“First one […] with the most […] wins”
Those are not good rules if you want a clear competition. What if the second one to arrive has the most food?
Advance to the next round
Then the first one did not arrive with the most food.
First with the most, to me, means the tie breaker is time. If you are tied for the most be second, you lose. It’s a very weird statement though because the important past (with the most) is buried deeper in.

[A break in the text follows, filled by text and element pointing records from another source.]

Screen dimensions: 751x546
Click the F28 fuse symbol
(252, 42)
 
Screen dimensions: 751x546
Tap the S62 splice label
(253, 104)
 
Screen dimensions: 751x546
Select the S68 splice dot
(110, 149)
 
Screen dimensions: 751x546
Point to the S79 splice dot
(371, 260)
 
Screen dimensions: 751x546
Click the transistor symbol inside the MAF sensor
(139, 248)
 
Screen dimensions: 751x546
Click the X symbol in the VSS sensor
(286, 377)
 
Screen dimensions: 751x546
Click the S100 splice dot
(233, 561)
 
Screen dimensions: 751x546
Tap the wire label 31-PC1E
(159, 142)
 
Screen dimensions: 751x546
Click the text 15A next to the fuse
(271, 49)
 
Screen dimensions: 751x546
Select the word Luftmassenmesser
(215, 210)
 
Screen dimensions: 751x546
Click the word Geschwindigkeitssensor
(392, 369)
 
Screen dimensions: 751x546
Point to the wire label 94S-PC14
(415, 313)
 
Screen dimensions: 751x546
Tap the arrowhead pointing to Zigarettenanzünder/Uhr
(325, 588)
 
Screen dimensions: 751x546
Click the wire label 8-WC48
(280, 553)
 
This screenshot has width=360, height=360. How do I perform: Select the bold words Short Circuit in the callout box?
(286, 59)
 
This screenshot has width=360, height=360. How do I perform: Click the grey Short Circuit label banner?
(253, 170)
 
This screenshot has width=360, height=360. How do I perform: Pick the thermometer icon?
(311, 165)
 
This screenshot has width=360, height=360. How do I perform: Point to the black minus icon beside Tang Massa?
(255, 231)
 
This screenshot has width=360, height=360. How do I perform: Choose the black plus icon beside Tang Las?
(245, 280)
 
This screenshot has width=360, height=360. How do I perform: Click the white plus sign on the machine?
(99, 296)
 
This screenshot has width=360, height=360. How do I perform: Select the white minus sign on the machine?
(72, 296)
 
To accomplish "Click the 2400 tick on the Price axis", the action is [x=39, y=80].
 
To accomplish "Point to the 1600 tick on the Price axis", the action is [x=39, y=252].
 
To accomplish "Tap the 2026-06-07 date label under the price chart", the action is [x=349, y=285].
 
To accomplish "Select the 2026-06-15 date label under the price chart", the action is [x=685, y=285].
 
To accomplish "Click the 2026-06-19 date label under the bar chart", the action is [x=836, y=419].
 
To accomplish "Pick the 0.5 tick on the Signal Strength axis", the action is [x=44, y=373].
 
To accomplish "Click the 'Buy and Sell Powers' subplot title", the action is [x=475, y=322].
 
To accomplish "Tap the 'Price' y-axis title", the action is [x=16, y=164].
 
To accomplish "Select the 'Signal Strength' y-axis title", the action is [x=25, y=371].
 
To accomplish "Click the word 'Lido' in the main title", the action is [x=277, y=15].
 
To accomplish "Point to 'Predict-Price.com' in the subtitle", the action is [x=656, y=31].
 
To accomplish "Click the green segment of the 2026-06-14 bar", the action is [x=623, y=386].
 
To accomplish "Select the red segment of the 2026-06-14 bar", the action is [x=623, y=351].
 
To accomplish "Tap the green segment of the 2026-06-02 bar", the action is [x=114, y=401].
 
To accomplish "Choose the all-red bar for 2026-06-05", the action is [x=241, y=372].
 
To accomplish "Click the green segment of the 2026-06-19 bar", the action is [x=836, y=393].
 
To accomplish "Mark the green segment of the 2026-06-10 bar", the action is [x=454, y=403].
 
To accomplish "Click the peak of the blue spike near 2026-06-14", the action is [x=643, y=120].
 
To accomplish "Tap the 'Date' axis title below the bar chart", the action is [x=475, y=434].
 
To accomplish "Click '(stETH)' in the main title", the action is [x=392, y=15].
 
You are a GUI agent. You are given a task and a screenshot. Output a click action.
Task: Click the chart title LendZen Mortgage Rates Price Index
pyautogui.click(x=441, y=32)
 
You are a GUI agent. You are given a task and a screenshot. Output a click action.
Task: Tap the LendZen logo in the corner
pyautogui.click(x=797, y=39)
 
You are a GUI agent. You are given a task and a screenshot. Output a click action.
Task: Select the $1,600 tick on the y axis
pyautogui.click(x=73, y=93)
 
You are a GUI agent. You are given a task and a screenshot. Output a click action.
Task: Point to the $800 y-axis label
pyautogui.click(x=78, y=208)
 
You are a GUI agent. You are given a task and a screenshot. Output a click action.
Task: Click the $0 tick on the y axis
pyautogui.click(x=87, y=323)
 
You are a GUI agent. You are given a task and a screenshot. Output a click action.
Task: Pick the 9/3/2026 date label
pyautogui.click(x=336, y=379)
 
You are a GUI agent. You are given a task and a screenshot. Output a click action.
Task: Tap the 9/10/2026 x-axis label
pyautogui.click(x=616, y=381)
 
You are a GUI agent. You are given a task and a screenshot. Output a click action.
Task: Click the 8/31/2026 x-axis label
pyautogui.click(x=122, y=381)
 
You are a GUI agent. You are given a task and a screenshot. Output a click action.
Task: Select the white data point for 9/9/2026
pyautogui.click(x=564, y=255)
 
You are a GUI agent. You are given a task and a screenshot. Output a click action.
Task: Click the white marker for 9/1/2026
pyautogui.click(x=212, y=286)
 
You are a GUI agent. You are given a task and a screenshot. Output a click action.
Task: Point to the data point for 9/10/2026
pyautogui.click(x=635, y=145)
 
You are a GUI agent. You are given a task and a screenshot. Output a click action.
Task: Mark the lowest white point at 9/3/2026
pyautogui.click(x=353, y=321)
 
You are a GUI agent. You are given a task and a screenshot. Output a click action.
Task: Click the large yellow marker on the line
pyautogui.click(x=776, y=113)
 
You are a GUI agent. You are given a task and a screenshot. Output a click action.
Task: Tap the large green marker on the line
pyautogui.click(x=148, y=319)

There are speed runs that do things like this. They try to optimize for most/least of something and fastest to do it wins. They often result in extremely long runs though. An example that comes to mind is a Zelda game where they found that there’s a bugged animation that skips a frame and Link moves backwards EVER SO SLOWLY while it happens. So you can open a chest, wait a long time (as in multiple minutes) and Link will go through a door he shouldn’t have. Imagine this scenario. You can beat a Mario game in an hour and skip all coins except one, but someone finds a method that takes 30 hours but collects no coins. That one wins because it collected less. I think they call them max% and least% or something.
I love these comics. Sometimes they are so unhinged
This would make an amazing task on Taskmaster.
This is great, but it would never work with any of the dogs I’ve ever had.
I’ve always been very thorough with the way I train animals, to the point that they do not eat until given the command “Good Job, go ahead.” They would even wait patiently with treats on their nose.
If a dog doesn’t understand you are in control over when and what it eats, a dog will not listen to you in pretty much any circumstance. It’s the foundation for well trained animals.